Le casette e il grattacielo 


Sono seduto su una panchina del giardinetto di via della Casella e ripenso al passato.

Fino al 1969 non sapevo nemmeno che esistessero le “case minime” e non ero mai stato in questa parte della città oltre l’Isolotto fra Ponte a Greve e S. Bartolo a Cintoia. Mi ci portò una amica, per dare una mano al doposcuola popolare organizzato dal gruppo di cattolici collegati alla Comunità dell’Isolotto.

Qui ebbi il mio primo vero incontro con la povertà. Le case  minime erano state  costruite negli anni ’50 qui e in altri quartieri periferici dall’Amministrazione La Pira, come prima risposta alla grande fame di case di famiglie non in grado di pagare affitti a prezzi di mercato. Molti provenivano dal Centro sfrattati  che dal 1945 al 1968 fu in via Guelfa, nell’ex monastero di S. Orsola, sede della Manifattura Tabacchi dagli inizi dell’800 fino al 1940.

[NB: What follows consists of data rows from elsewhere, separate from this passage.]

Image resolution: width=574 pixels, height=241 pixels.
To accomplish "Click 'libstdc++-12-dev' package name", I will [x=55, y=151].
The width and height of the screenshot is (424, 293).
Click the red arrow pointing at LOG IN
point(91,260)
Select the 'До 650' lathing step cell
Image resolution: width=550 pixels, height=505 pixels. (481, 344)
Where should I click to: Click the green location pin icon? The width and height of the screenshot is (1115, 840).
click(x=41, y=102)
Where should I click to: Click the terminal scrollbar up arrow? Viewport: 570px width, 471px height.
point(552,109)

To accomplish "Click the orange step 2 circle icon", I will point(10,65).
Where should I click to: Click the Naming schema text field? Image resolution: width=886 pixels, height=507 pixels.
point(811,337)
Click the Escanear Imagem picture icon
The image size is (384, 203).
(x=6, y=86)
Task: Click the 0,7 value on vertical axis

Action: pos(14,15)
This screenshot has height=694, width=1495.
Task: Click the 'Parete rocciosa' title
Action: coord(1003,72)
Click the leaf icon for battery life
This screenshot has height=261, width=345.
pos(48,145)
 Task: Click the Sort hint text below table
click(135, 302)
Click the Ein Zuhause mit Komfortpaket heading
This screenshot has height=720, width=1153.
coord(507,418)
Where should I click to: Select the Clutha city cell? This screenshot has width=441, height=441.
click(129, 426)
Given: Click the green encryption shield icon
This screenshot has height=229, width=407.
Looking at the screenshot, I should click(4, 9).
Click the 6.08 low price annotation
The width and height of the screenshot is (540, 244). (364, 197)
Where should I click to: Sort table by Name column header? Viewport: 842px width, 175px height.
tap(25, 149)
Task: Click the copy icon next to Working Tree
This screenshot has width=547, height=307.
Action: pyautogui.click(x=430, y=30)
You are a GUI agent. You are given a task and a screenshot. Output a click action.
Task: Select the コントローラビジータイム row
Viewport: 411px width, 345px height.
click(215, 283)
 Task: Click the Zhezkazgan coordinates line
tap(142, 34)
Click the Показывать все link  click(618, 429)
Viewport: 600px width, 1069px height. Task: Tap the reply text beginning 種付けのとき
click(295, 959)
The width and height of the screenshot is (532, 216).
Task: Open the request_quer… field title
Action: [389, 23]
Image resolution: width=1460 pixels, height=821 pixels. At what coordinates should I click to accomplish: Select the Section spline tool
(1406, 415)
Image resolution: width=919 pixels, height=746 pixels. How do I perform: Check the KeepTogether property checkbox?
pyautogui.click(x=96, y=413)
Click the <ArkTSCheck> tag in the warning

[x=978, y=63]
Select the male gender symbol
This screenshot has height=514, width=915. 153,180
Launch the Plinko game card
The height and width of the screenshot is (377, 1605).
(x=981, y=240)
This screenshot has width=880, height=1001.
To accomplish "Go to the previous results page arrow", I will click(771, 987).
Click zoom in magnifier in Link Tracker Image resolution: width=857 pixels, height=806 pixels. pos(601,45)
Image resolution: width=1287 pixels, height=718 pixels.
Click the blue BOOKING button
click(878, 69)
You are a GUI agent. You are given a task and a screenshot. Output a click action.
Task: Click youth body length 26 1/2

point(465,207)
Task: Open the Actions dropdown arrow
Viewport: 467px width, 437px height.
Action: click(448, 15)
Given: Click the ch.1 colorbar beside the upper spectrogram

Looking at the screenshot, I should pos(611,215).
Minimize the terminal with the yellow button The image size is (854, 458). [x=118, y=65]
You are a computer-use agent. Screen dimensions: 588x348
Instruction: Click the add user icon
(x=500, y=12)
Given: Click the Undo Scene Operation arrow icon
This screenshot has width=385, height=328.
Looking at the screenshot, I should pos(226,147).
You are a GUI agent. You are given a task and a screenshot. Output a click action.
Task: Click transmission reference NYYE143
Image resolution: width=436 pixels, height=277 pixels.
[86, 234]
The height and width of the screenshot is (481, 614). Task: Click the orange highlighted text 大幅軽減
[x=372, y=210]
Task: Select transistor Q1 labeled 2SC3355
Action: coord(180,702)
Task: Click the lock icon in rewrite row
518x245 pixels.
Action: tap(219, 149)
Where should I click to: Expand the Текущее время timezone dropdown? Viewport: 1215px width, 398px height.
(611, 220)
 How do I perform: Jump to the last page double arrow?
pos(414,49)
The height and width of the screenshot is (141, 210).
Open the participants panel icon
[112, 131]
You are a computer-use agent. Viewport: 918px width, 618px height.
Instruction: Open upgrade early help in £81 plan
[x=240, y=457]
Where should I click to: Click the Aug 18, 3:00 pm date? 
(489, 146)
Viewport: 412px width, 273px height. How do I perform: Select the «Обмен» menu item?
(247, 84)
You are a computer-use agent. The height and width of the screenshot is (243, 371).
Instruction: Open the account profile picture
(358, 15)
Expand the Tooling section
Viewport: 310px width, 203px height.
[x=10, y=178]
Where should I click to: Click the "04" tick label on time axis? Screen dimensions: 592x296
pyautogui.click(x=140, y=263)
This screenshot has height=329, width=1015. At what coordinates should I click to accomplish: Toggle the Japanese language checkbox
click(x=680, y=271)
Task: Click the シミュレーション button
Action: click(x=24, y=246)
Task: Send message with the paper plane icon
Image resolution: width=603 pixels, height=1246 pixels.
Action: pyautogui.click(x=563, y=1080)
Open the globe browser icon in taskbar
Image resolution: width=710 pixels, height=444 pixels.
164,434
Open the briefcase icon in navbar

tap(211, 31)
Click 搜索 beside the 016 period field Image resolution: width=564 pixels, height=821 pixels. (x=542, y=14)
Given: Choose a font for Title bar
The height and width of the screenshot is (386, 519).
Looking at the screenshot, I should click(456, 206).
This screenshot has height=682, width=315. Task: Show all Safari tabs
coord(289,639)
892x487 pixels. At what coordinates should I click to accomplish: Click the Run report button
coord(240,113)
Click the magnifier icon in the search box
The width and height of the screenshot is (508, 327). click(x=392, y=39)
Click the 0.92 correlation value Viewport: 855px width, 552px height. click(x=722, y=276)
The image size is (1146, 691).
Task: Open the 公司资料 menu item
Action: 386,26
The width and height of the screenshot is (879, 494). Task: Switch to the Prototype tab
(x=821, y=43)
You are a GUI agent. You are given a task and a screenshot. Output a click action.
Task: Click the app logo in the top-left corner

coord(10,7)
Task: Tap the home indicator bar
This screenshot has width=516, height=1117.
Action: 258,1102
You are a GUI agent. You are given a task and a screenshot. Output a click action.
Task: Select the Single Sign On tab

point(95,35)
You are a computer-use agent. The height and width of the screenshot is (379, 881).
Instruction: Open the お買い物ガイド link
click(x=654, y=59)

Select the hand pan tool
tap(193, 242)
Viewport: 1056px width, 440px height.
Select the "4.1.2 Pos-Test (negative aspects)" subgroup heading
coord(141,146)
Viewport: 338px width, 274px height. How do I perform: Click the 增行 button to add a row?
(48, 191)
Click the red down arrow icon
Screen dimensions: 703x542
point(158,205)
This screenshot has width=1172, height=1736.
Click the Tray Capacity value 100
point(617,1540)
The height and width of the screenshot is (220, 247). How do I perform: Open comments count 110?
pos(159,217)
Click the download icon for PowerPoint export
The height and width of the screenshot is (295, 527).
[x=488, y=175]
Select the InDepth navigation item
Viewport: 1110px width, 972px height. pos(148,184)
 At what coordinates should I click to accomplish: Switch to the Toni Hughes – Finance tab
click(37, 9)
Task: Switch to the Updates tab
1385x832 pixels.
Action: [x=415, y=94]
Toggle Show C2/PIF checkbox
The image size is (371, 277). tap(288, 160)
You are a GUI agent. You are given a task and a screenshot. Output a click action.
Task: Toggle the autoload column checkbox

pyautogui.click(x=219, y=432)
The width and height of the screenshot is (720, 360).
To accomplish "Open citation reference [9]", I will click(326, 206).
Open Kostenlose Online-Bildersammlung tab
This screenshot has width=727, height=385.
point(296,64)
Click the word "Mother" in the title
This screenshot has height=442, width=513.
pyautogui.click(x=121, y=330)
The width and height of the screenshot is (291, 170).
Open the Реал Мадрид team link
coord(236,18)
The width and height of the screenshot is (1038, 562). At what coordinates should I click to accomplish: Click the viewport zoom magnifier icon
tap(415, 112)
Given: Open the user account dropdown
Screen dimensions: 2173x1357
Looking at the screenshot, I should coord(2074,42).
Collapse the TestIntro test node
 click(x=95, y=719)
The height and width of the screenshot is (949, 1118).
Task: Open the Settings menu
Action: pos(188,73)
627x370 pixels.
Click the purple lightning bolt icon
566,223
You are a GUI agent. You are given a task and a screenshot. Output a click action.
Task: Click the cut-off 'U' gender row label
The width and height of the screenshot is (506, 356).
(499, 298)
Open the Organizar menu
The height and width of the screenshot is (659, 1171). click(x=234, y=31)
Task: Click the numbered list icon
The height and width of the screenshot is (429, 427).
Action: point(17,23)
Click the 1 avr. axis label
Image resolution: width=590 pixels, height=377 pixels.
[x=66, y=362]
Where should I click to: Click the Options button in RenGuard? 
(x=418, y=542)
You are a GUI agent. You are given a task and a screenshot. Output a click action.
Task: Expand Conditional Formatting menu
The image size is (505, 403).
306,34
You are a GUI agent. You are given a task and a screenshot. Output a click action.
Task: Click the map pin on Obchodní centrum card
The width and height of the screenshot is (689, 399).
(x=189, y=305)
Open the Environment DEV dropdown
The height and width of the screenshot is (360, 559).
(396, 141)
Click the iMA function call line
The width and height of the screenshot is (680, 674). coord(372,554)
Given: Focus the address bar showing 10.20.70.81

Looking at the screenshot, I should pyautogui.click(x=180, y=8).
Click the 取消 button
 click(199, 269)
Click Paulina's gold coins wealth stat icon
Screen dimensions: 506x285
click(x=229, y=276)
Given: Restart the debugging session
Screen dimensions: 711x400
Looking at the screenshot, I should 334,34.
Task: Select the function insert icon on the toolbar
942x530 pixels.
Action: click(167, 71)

Ho parlato di povertà ma c’era anche degrado e situazioni di miseria. Erano costruzioni prive di fondamenta, che il Comune avrebbe dovuto sostituire con abitazioni migliori nel giro di 10 anni. Ciò non accadde e le case minime sono ancora lì, dopo una ristrutturazione di qualche decina di anni fa.

Ho vissuto in via della Casella dal 1975 al 1985; qui è nato il mio primo figlio. Poi sono tornato a vivere da queste parti all’inizio del nuovo millennio. Negli stessi anni davanti alle case minime è spuntato l’enorme fungo del Warner Village, multisala e centro commerciale; e poi il grattacielo, un albergo di lusso che svetta sulle casette e crea un contrasto forte e spiacevole.